Journalistic optimism on Bihar?
I am not too fond of the state of Bihar in India, and I wrote about it once before here. In the last few weeks, I have been reading with great interest about the assembly election coverage on the state. I was hoping that some party/candidate will rise above the petty politics of casteism /religion/fiefdom and do something about the mess that Bihar is. It is probably a pipe dream but I think it can be done.
Going through the field reports filed by enthusiastic journalist, I happened to come across a shoddy piece. Shekhar Gupta in the Indian Express writes that Bihar is no different from the rest of the country and that most people have come to accept the state of Bihar as fait-accompli, expecting bad roads, kidnappings and lack of law and order. He writes:
"It is just that Bihar has got such bad press and for so long that you expect to be kidnapped within hours of landing here, and when that doesn’t happen you begin to feel smug"

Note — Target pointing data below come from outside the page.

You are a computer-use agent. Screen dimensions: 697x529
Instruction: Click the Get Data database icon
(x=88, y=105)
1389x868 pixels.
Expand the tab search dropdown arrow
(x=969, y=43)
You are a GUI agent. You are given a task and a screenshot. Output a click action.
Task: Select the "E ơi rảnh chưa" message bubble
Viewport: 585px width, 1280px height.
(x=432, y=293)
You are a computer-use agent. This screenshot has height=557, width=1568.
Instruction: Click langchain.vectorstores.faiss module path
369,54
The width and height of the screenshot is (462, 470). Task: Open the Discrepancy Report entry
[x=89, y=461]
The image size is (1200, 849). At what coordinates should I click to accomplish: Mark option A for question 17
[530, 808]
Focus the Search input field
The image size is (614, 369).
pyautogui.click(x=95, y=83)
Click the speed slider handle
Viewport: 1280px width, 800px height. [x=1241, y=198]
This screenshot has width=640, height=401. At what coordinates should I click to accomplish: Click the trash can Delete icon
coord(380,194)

First, he is a journalist on a short trip to cover the elections. Who will want to kidnap him? Second, Bihar has got such bad press because it deserves it.
"I can take you to parts of Ahmedabad — one of our most prosperous cities — that can beat Patna any time, particularly if you were to devise an index of urban rottenness based on the stink of human excreta."
True. But why just Ahemdabad, any Indian city will suffice in this context. This is not a Bihari trait, it is Indian.
"Also, on reputation alone, you do not expect to see any roads at all. But as you step out of the airport, the look-feel is that of any other cantonment town."
Yes, the airport has good roads. The good roads lead from the airport to the present day CM's house. The rest of Bihar does not have any roads.
"But where else can you have a string of Muharram processions, with the devout cutting and slashing themselves, assaulting each other with hockey sticks, chains and hooks in mourning for Husain, splashing blood all over the chock-a-block street that they share with Hindu wedding processions in perfect peace and harmony?"
Actually through out India! I know and have seen it in several places in India, including Rajasthan, Delhi, Karnataka and Hyderabad. But the point is, is it ok to replace religious tolerance with casteist clashes? Or lack of education, water, electricity, roads, governance?
"But the fact is, there is a certain decency, patience, cultured-ness, a tolerance of the other in Bihar, that you won’t see anywhere — at least in the north."
Hmm. I don't agree that Bihar is any better than any other states in terms of decency. Ok, I do agree that North is worse as far as tolerance towards women is concerned.
Finally, what gets me really annoyed is where Shekhar compares Ranjit Don, an in-jail candidate for these elections with Netaji Subhas Bose:
"What was Ranjit Don selling? He was selling an ambition, the only hope a young Bihari has today. Education, a degree that will get him of Bihar, to some place where jobs are"
"If you wanted to be facetious, you could see an echo of Netaji Subhas Bose’s old promise of freedom if you gave him blood. Ranjit Don could then be saying, tum mujhe vote do, main tumhein degree doonga."
"what the don represents is the yearning of a new Bihar, where a good degree is synonymous with azadi."
Huh? Bah-Humbug! What a piece of rot. Comparing, even facetiously, Netaji Subash Chandra Bose to a person who leaked CAT papers and gave away false medical degrees, is a blunder of monumental proportions. I wonder if Shekhar would feel the same way if a doc on one of these fake degrees treats him. The don doesn't represent the yearning of a new Bihar, he represents everything that is wrong with Bihar. If people elect him and he wins, then it shows that Bihar is even worse that I thought and that nothing will change in the near future. So are people going to elect him to get fake degrees and leaked CAT papers?
It seems that I am the only one who thinks that this piece by Shekhar was nonsense. Amit Verma, reports on it without offering comment while another blogger supports his view with his own analysis.
I stayed for four years in Bihar, and there are facets of that life that can only be understood by living there, not by passing through it or reading about them. Live for atleast one year in that state and you will understand why it is worse off than other parts of India. I yearn for it to progress and to get out of the state that it is in, but I don't know how. I wish I did.